Maryam I. Sabato
notte a Gulgoleth Lei ripercorre la valle di
Yehoshaphat sino ai greti. Con lentezza arriva a Har HaZeitim. La falce della
luna a tagliare d’argento gli oliveti. Dalla fodera risale lungo tutti
gli speroni, le cinte scalcinate – strisce rapprese. Dopo il ringhio delle case
è lì, fuori dalle mura. Siede su di un sasso brunito e guarda il legno a terra,
travaglio di genitrice. Tracce da lei raccolte nel lino, lampi in vastità
sabbiose, pietraie. Ricorda ora lo shabbat più bello
della sua vita, quello in cui lui aveva scostato il velo di vimini e guardato
nella conca d’acqua pura della sua direzione e lei lo aveva invitato a farsi
avanti per salutare il bambino. Speranze di gelso, impigliate negli orti, agli
orli degli sterpeti. È sabato notte, Maryam, il
chiarore del buio che inaspettatamente si dirige verso di te, con molta
lentezza, alza il vento dei lentischi e delle senapi che riconosci. Cosa senti?

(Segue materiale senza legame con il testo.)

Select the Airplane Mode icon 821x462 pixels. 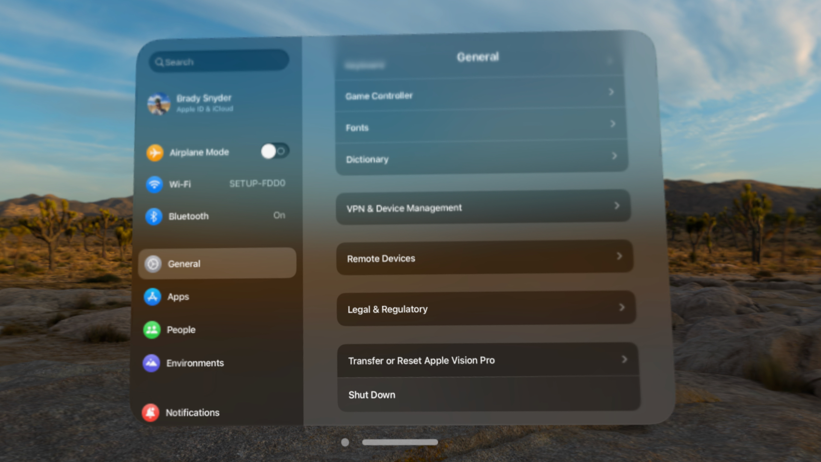(x=155, y=152)
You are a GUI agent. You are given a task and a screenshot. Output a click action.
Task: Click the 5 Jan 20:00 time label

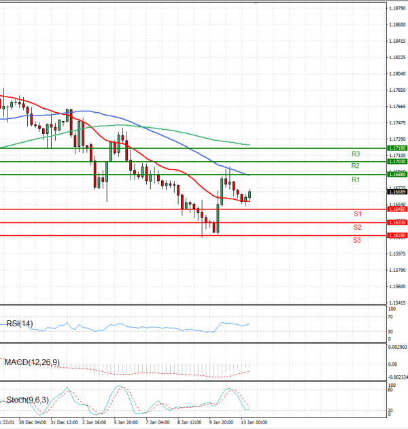click(125, 422)
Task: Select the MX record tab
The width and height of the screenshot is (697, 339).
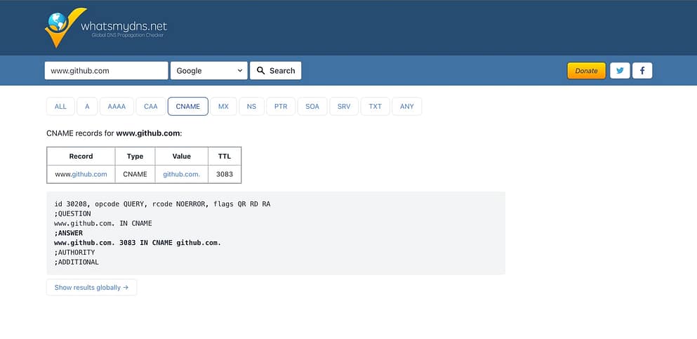Action: point(223,107)
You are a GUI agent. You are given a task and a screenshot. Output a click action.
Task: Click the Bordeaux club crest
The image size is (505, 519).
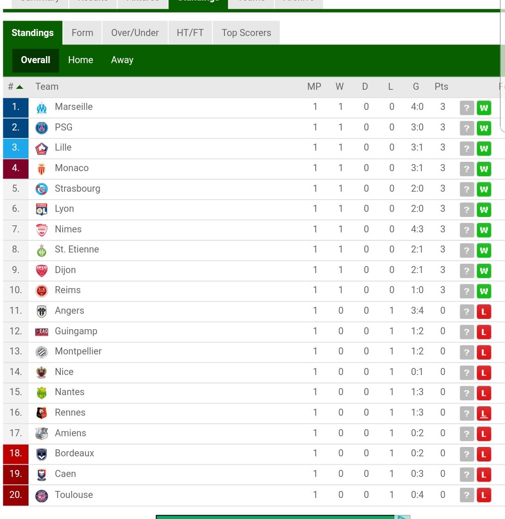[42, 454]
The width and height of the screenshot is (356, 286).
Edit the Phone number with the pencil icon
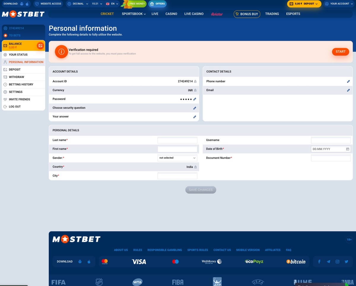click(x=348, y=81)
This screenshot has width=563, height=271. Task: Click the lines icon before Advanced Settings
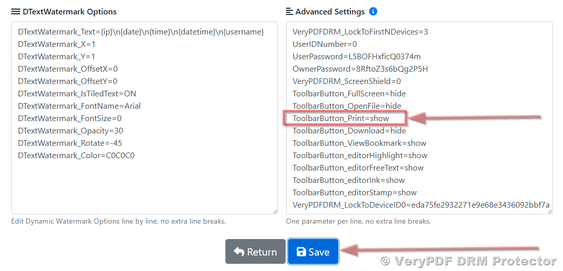(290, 11)
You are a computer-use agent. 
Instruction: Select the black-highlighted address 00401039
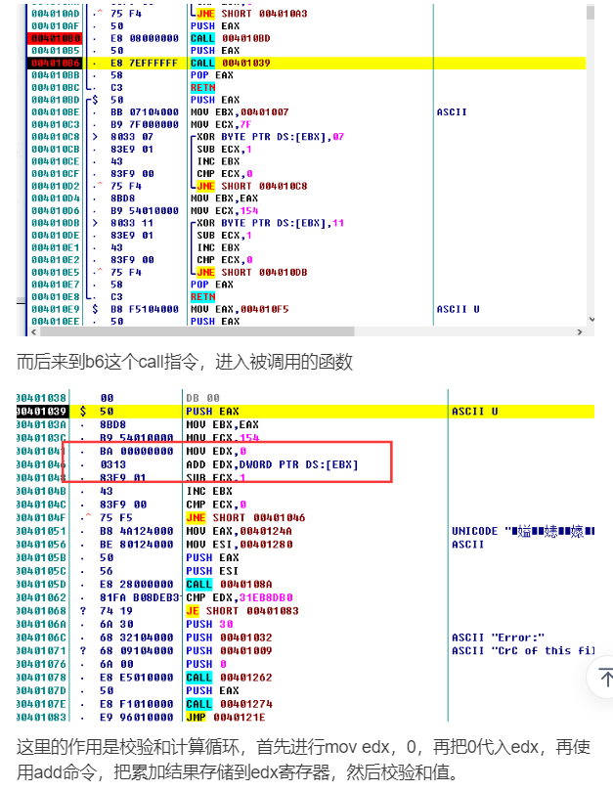pos(41,413)
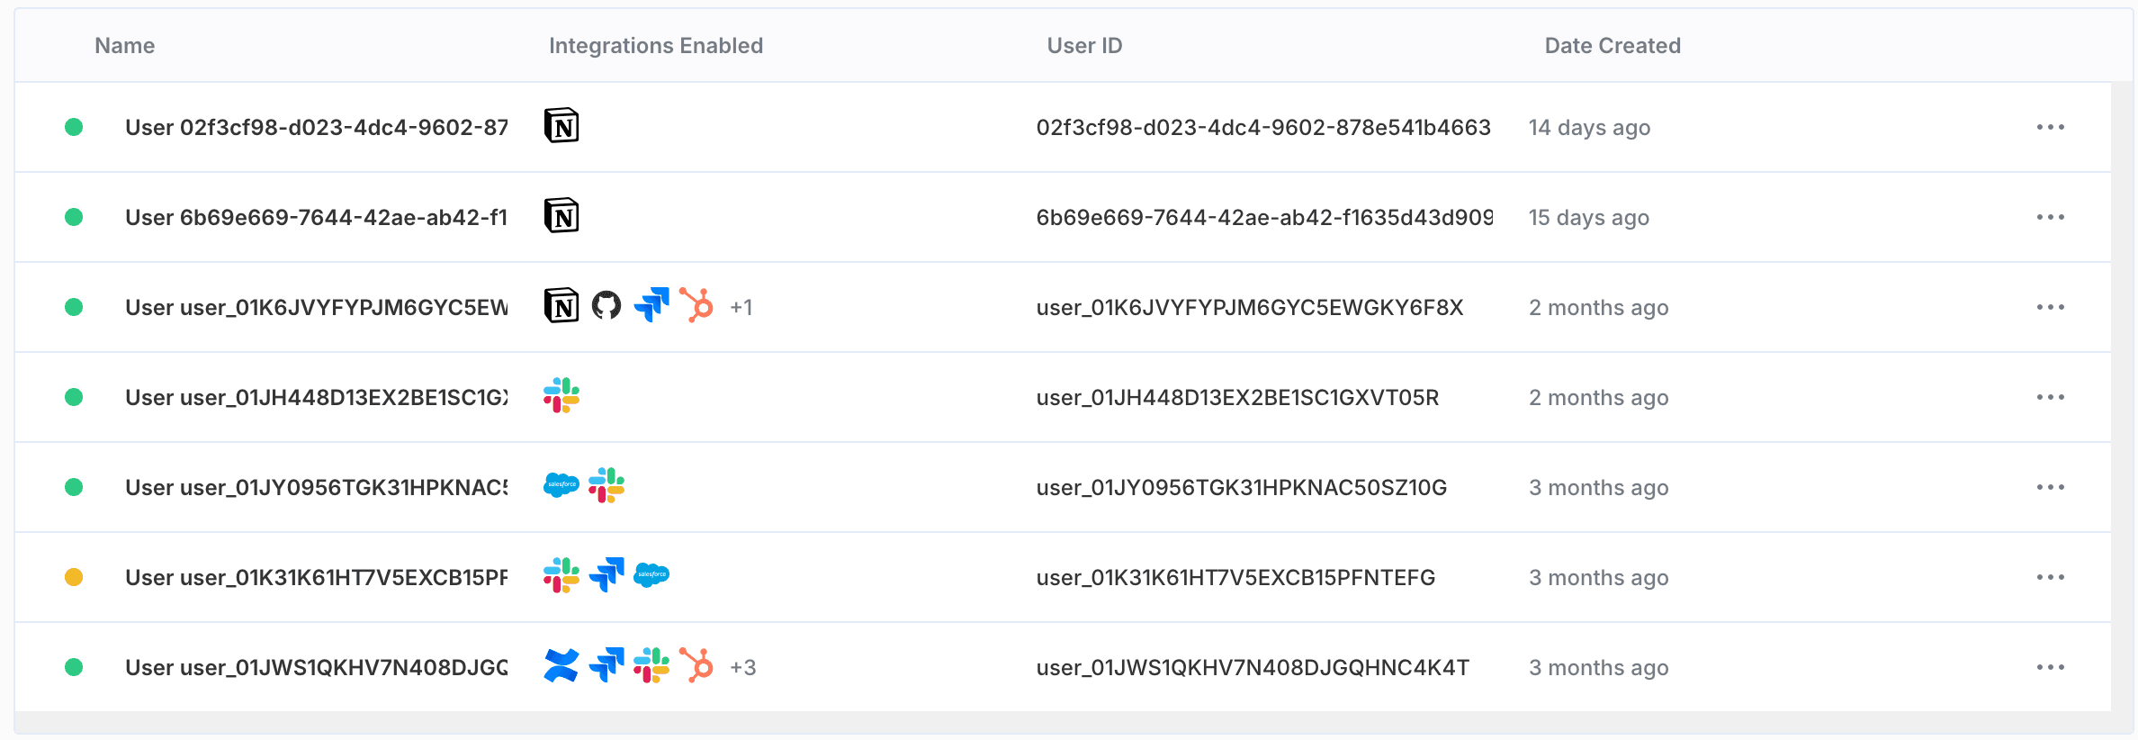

Ecco lo vedi slavato, ancora del bianco d’orizzonte, del cereo giardino sotto
il cedro. E come voi, intraducibilmente, vi andate cicatrizzando? Voi vi cicatrizzate l’un l’altro
ai bordi di una festa taciuta, di voi due soltanto, alle fessure dei fuochi del
nuovo mattino. II. Meet Me
At Mary’s Place Tu ghisa di madre Tu interamente scena Tu vitrea fiamma Tu calma Tu lui Tu stavano Tu presso Tu croce sorella Tu sangue sangue osso Tu tunica Tu enigma tenda Tu chiodi mani mamma Tu Scrittura Tu ho sete Tu soldati a sorte Tu tessuta di un pezzo Tu spugna aceto canna Tu estroflessa Tu errabonda Tu di Tu Clèofa Màgdala Tu vedendo lì allora Tu accanto Tu amava Tu disse Tu donna figlio vaso Tu poi Tu discepolo ecco Tu madre di colui Tu da quel momento Tu la prese Tu nella sua Tu casa III. Gaza city
Tu madri Tu selce solco profondo Tu shabbat Tu tatuata Tu ai crocicchi Tu di filo spinato Tu gazawi Tu striscia di terra Tu sette tribù Tu terebinti Tu Cisgiordania Tu scuole opache Tu cessate Tu accordo Tu sradicamento Tu sotto macerie Tu accoglie Tu sete d’ospedale Tu neonati Tu madre di quelle madri Tu in Elohim Tu palestinesi Tu cedri del Libano Tu cenere Tu colonne di fumo Tu di profughi Tu negoziati di pace Tu perdona Tu aurore sul nuovo mattino Tu asciugherà Tu ogni Tu lacrima dai loro Tu occhi Nota Queste poesie intendono
riflettere sull’interiorità di Maria e sulla sua ‘capienza’ soggettuale (un
mondo a sé stante). Le strategie di scrittura per mettere su carta un progetto
così ambizioso - decisamente non alla portata dell’autore e della sua povertà
rappresentativa - sono tre: la soggettività immacolata di Maria che si
configura come intera tuità; il rammemorare costante (espresso in un’incisività
della parola) che rampolla nella mente; la torsione grammaticale per effigiare
una sorta di ‘pura lingua’ benjaminiana.